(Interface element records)
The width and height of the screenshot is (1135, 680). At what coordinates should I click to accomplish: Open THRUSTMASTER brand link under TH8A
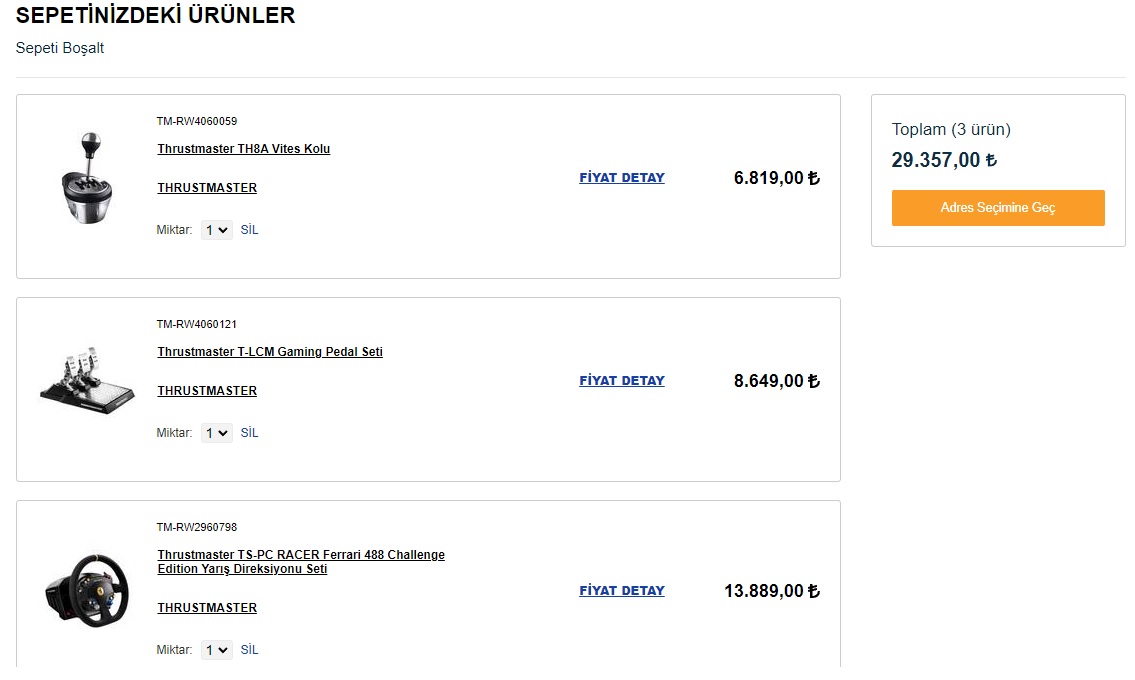pyautogui.click(x=207, y=188)
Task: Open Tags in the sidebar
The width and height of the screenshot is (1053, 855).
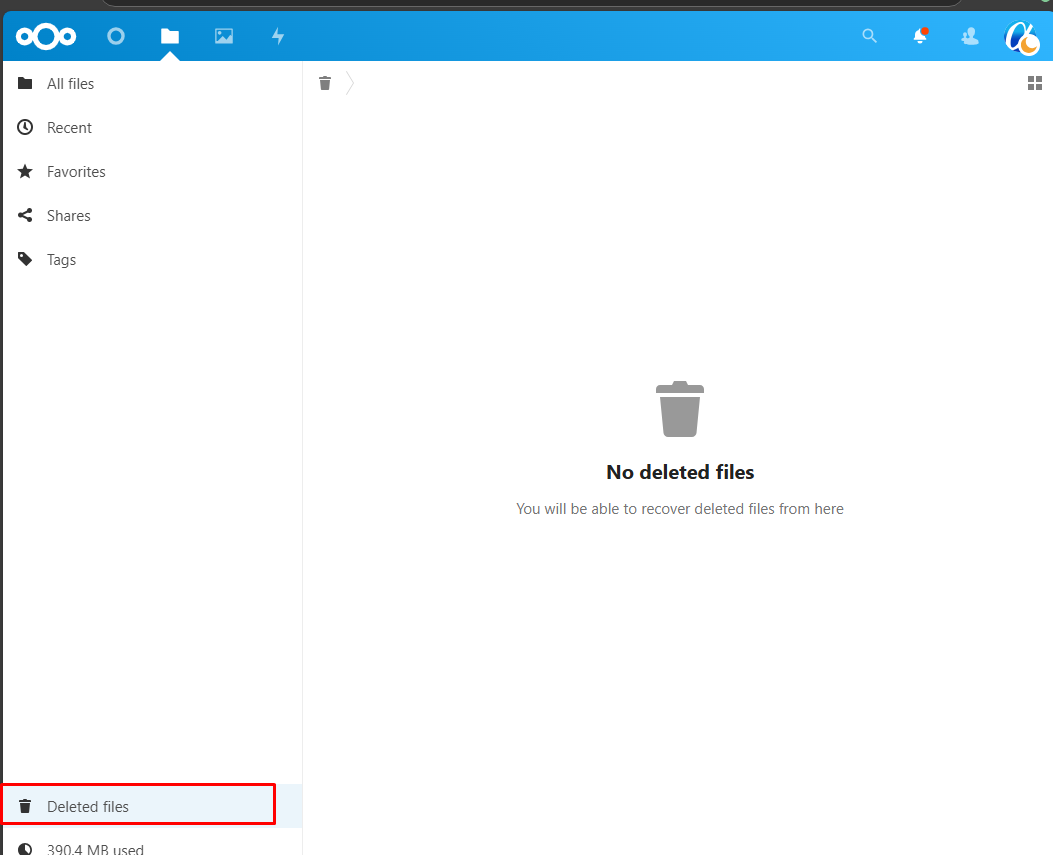Action: click(x=61, y=260)
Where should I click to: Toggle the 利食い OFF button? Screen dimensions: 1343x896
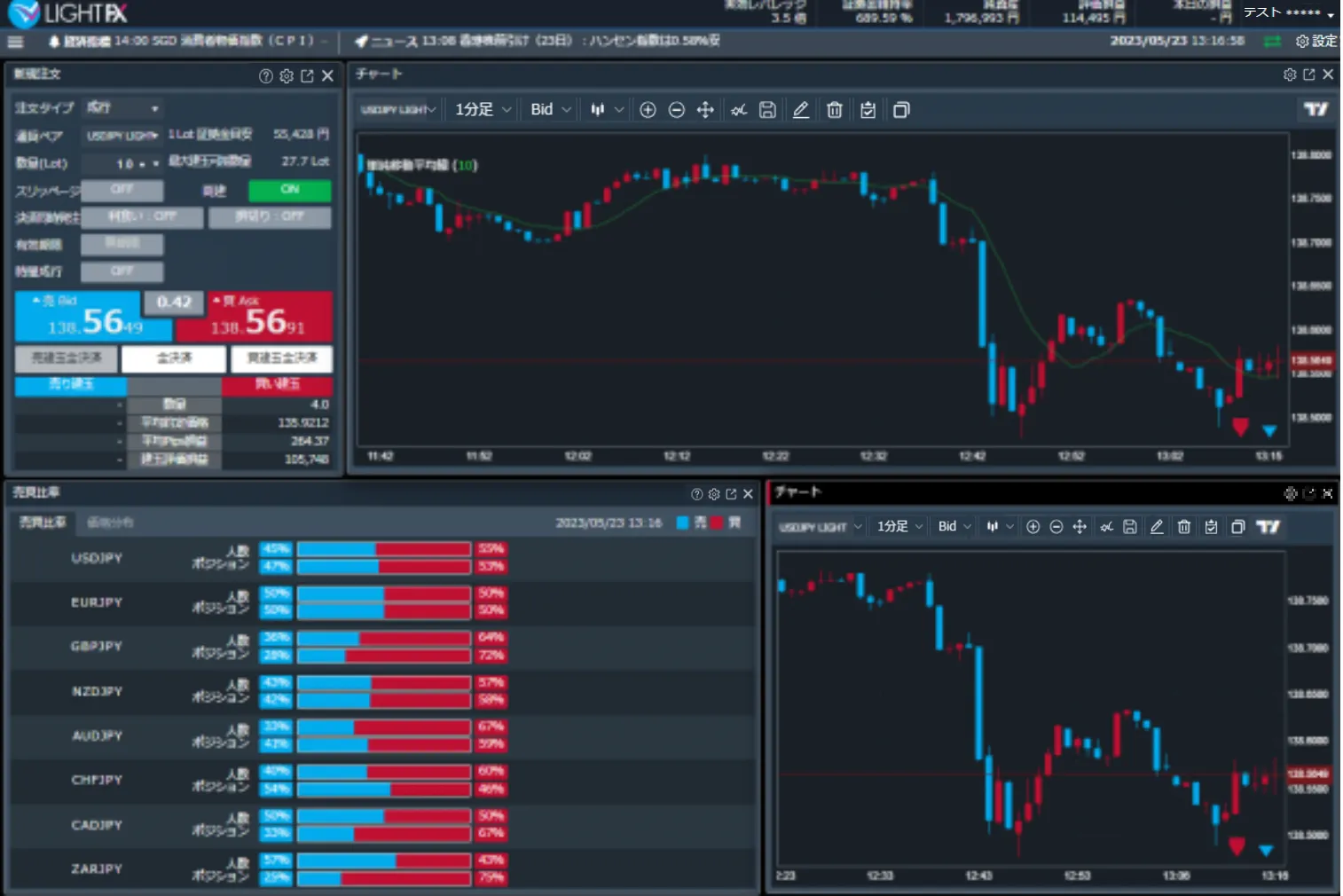[142, 216]
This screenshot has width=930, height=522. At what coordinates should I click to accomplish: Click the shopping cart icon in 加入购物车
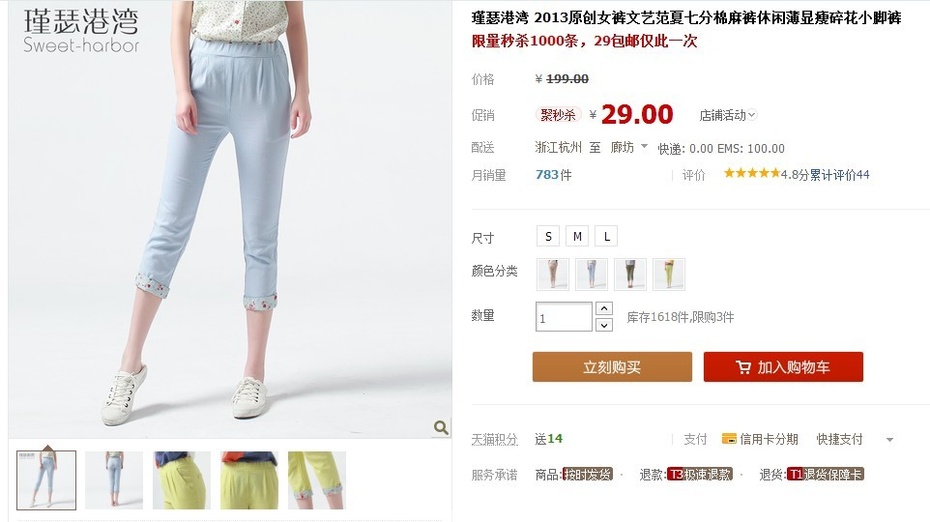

GOAL:
Rewrite every entry above in full, with each click coordinate in the answers multiplied by 2.1 and rounded to a whole number, halves rounded up, and all other text and numbers left unchanged. Omit the pictures from your output.

COMPLETED TASK:
The width and height of the screenshot is (1135, 680). At what coordinates should I click to accomplish: Open THRUSTMASTER brand link under TH8A
pyautogui.click(x=435, y=395)
Task: Open Tags in the sidebar
The width and height of the screenshot is (1053, 855).
Action: click(x=128, y=546)
Where should I click to: Toggle the 利食い OFF button? Screen dimensions: 1343x896
[298, 454]
This screenshot has width=930, height=522. At what coordinates should I click to accomplish: Click the shopping cart icon in 加入购物车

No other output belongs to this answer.